Stored data entries:

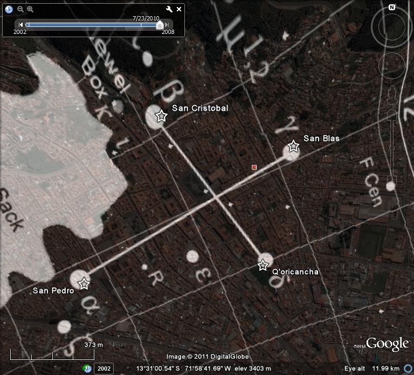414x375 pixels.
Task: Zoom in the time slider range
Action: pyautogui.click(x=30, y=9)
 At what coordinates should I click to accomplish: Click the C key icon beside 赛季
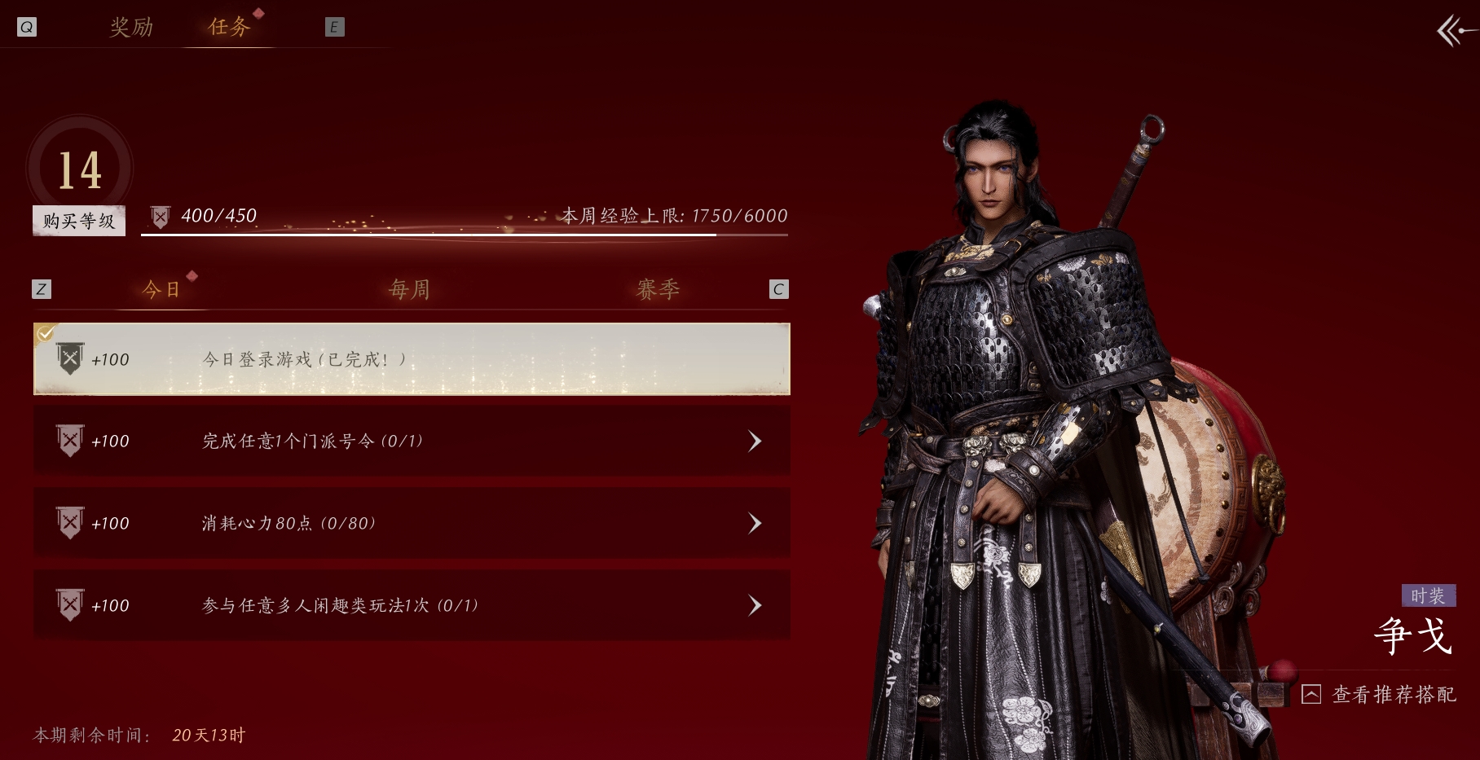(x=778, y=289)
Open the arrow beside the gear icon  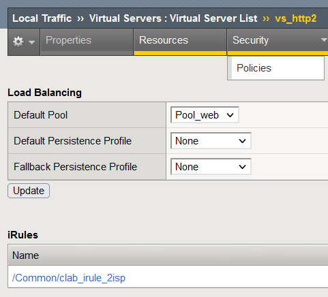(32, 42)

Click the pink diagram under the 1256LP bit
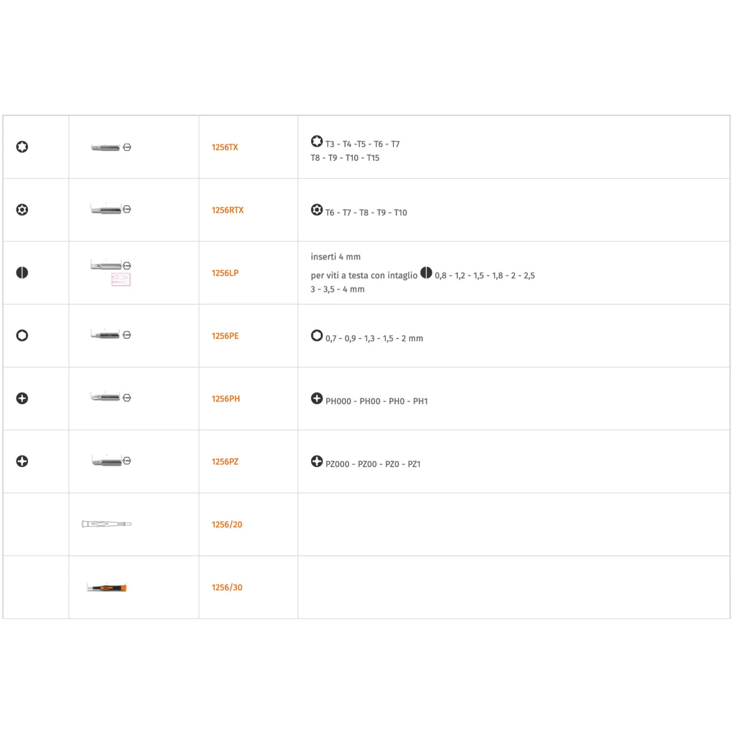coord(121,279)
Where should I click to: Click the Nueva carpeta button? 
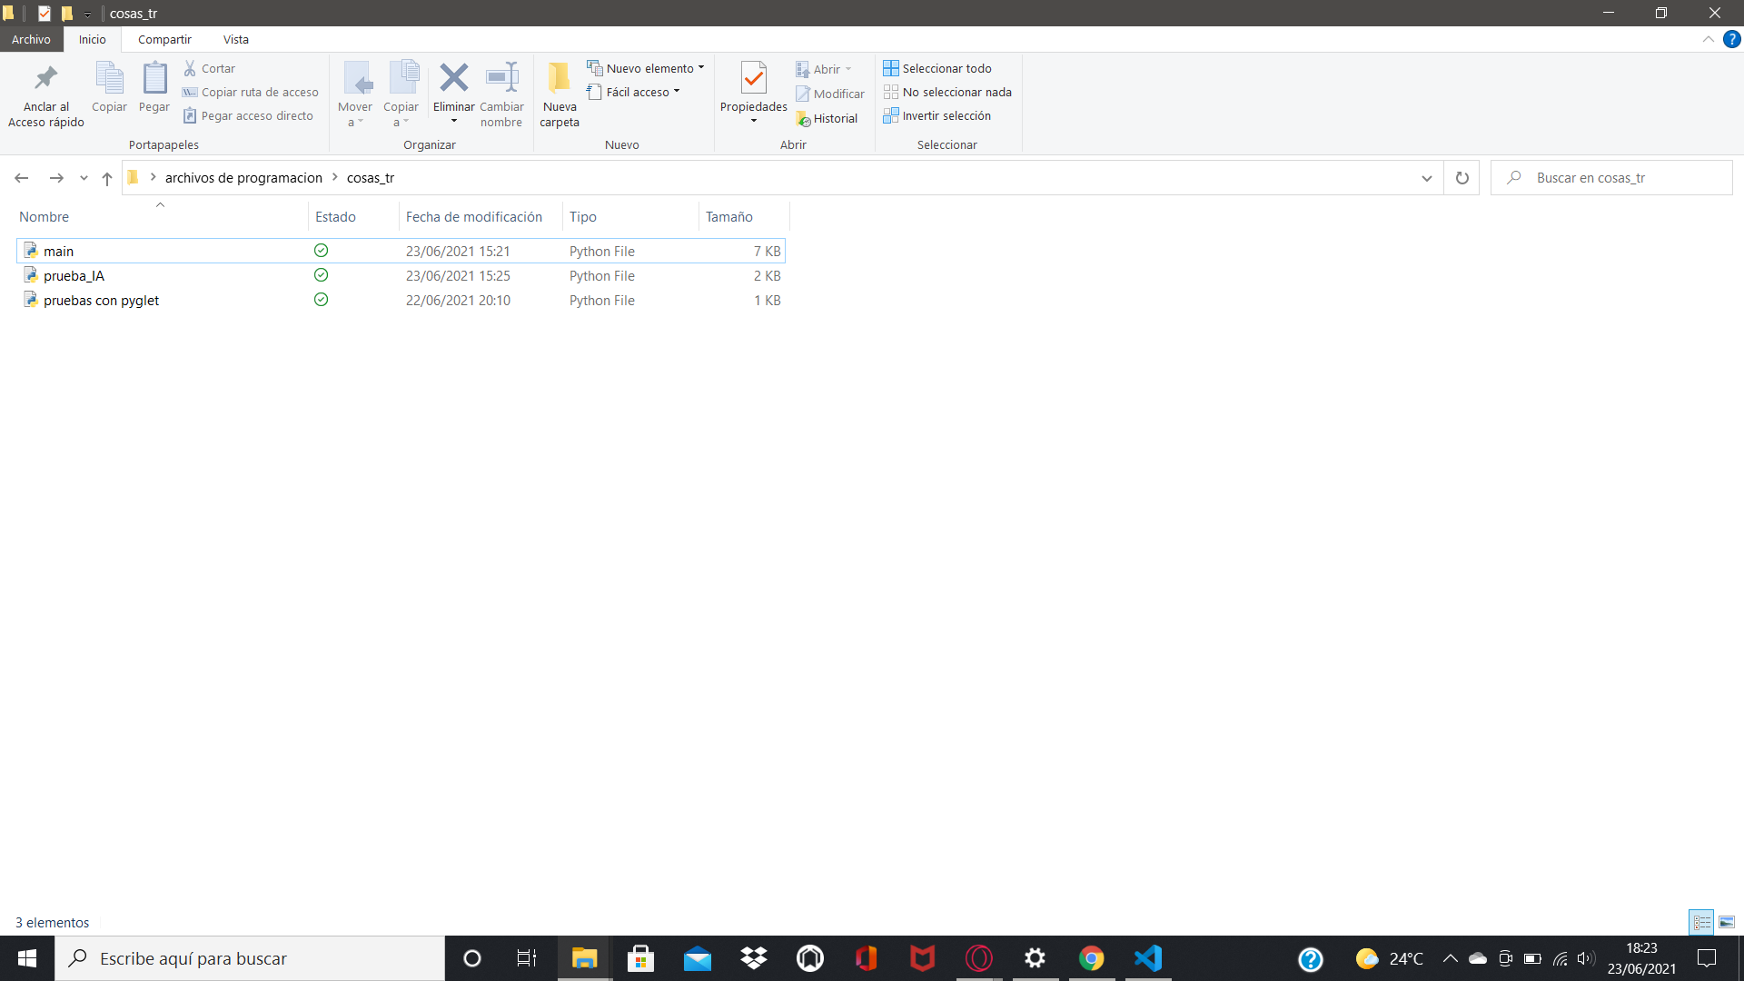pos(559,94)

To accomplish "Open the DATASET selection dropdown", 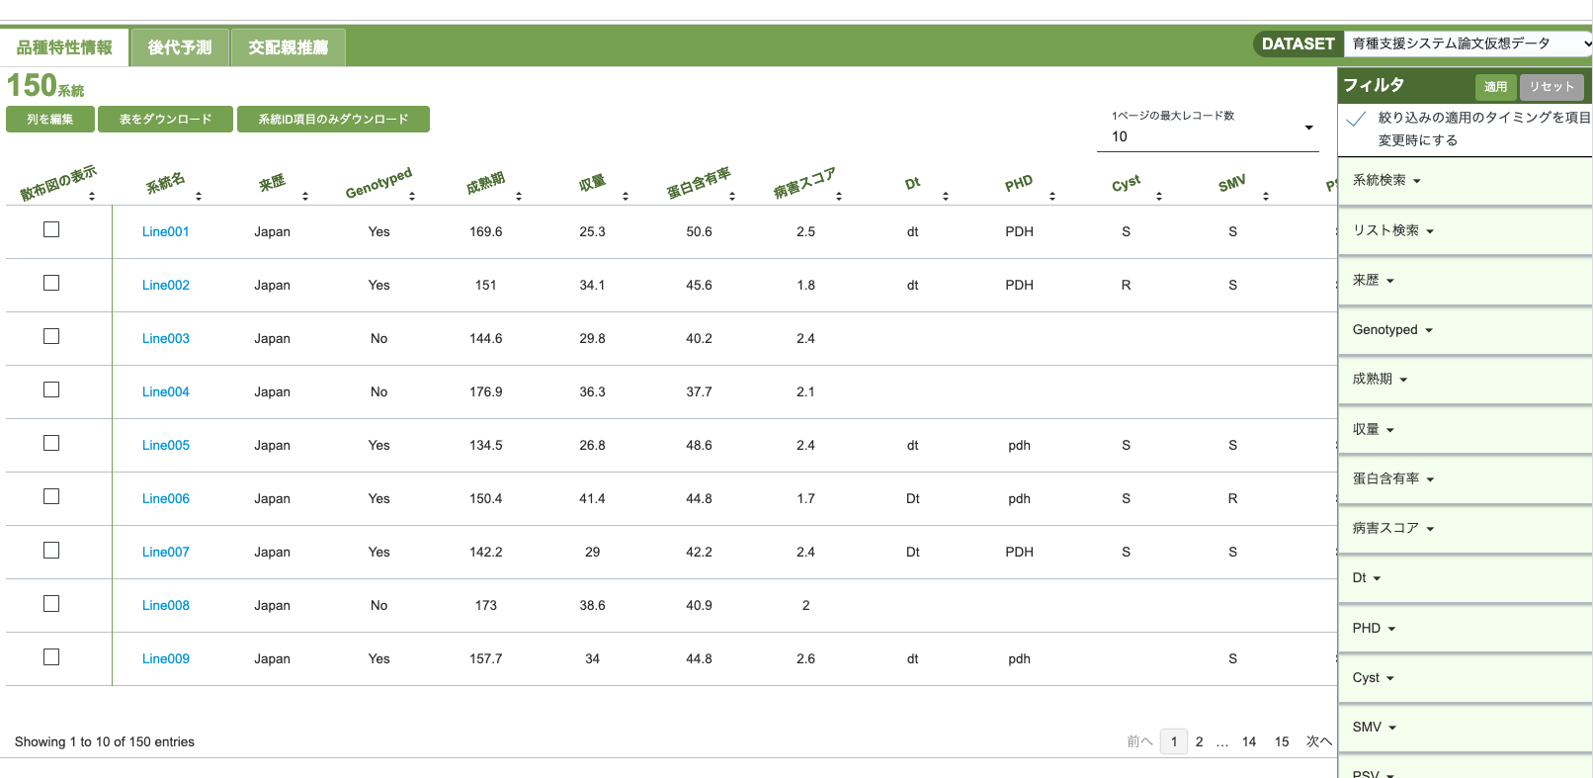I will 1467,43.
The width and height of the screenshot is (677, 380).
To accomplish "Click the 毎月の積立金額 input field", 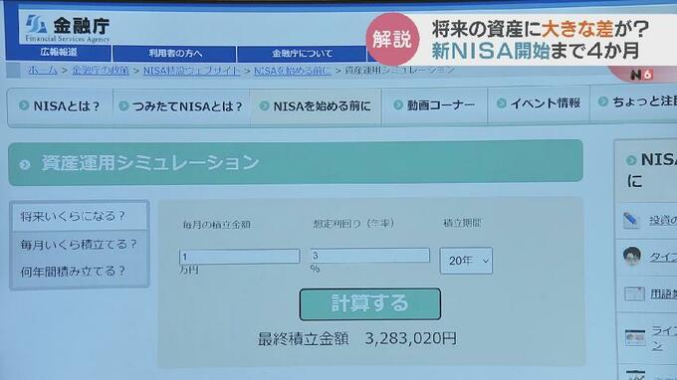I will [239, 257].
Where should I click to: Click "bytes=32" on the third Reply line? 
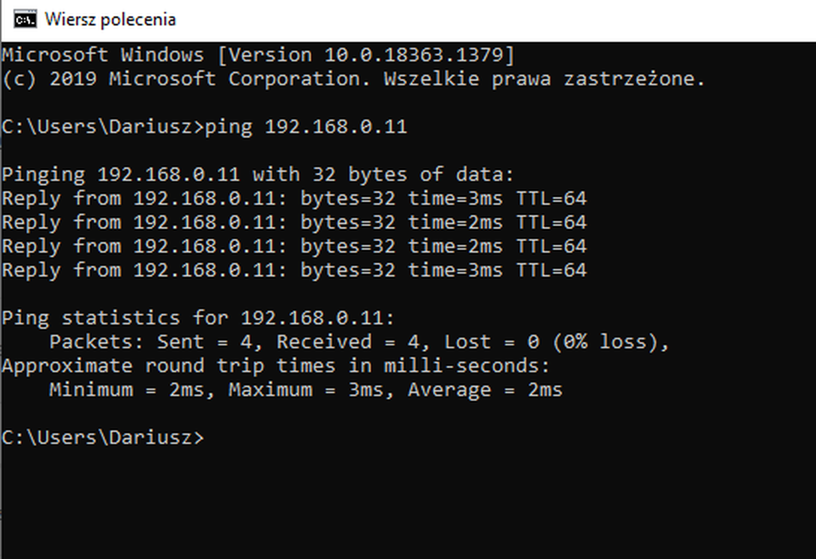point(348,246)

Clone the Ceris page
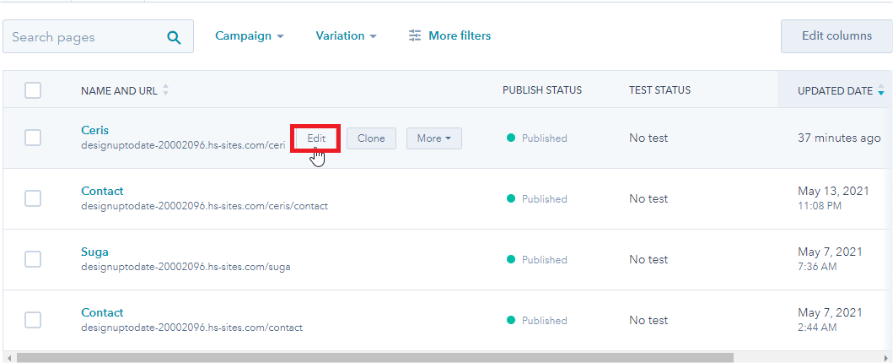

AIM OF THE EXERCISE => What is needed is an exact copy of the lines from the one with "third Reply line?" through the end of the data above, both included, minus any pictures.

RESULT OF THIS TASK =>
Where should I click to: Click "bytes=32" on the third Reply line? 
point(348,246)

Clone the Ceris page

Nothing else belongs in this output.